I am an economist at the University of South Carolina. In a new study, I analyzed how ER wait times affect health care costs. I found that a 10-minute increase in ER wait time among the most critical patients will increase the hospital’s cost to care for the patient by an average of 6%. Some critical patients are currently waiting close to an hour, according to my study.

Costs grow a little more slowly among patients who begin their wait in a better condition.

An intriguing relationship

Health care costs are an issue of national concern. Presidential candidates have focused on health care reform as a major issue in the 2020 presidential election.
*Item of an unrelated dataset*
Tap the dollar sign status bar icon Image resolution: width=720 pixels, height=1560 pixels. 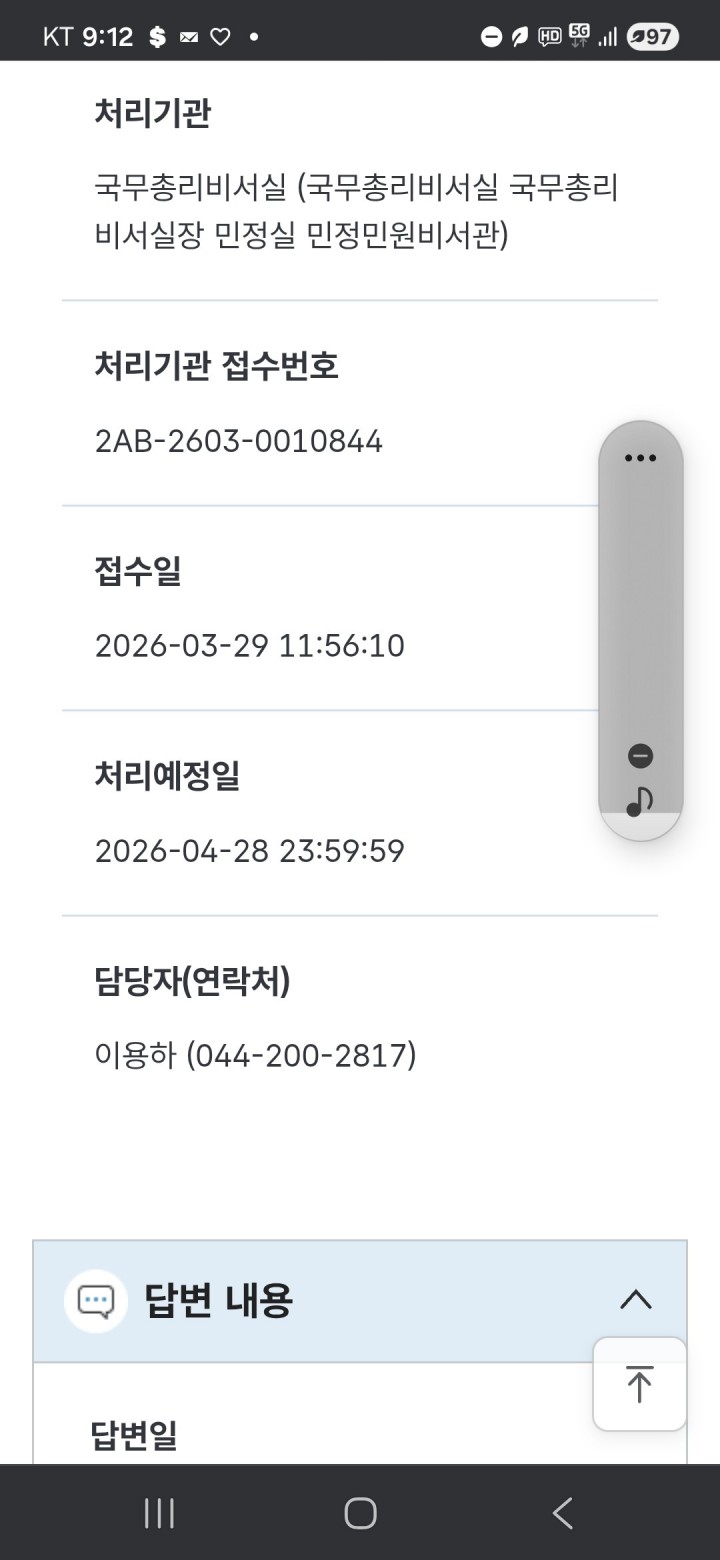[x=157, y=38]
One complication in lowering health care costs, however, is that reductions in health care spending could compromise patient outcomes – spend less on health care, and you might very well jeopardize health.
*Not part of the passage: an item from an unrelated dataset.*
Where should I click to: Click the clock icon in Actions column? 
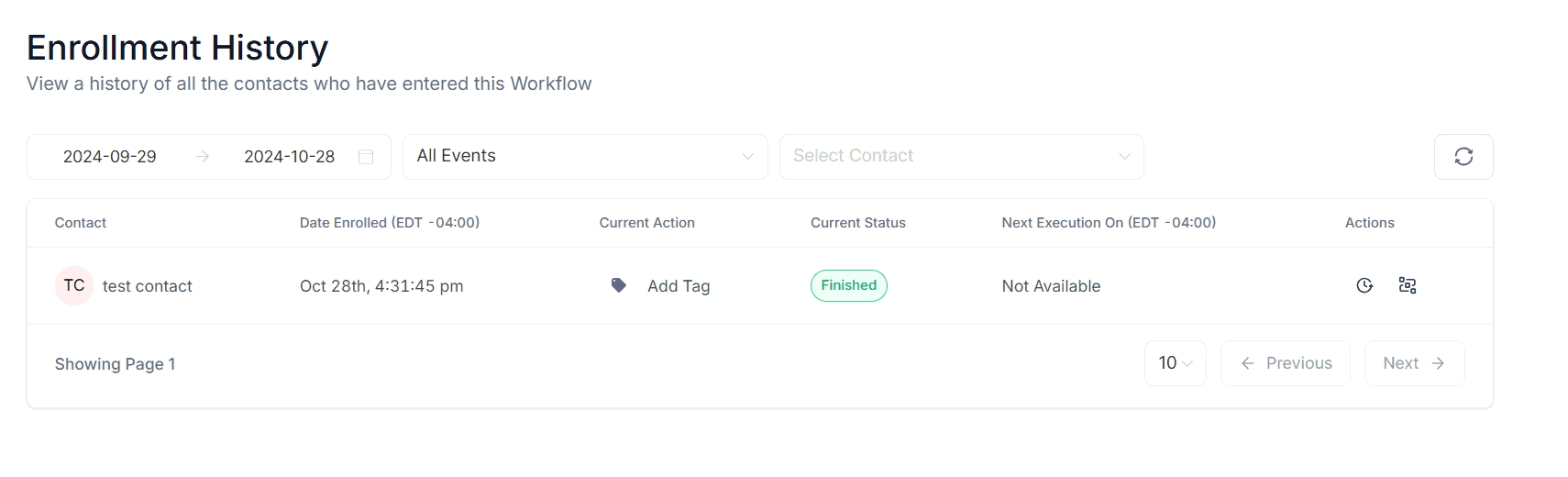(x=1364, y=285)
Yet, this is exactly what makes the finding that ER wait times exacerbate costs so intriguing. It suggests that targeting ER wait times could both improve patient outcomes and lower the cost of care. A double win like this hardly ever occurs in health care.

Longer wait = higher costs

One major challenge in measuring the effect of ER wait times on costs is that ERs prioritize sicker patients. This means that relatively healthy patients have longer waits. The sickest patient in the ER will always get treated first. A lot of resources will probably get poured into this patient, making his costs quite high. On the other hand, a patient who arrives at the ER with a splinter will wait in the ER for hours. Treating this patient will be super cheap.

This creates a persistent correlation between long waits and low costs. On the surface, this correlation can deceptively send the signal that longer ER wait times reduce health care costs.

To uncover the real effect of ER wait times on costs, I needed to use a “trick” in my research to untangle the mess. The “trick” I used was to leverage something in the ER that slightly bumps patients’ wait times but has nothing to do with their health at their time of arrival. Triage nurses provided the answer.

These nurses are the people who determine the order in which patients are seen. Yet, because triage nurses are not robots, they sometimes differ in terms of their judgments. This means that some triage nurses are “tougher” than others – at least “tougher” in the sense that they’ll look at a problem and not see it as quite so urgent. This causes their patients to have longer wait times, on average.

It is effectively a coin toss whether a patient will get a tough triage nurse, so the patients who get a tough triage nurse look remarkably similar to the patients who do not, in terms of their health at arrival. Yet, the patients who get a tough triage nurse have to wait in the ER longer.

The study revealed that the patients who had longer wait times only because they coincidentally got a tough triage nurse had higher health care costs by the end of their visits. In other words, longer ER wait times cause health care costs to go up.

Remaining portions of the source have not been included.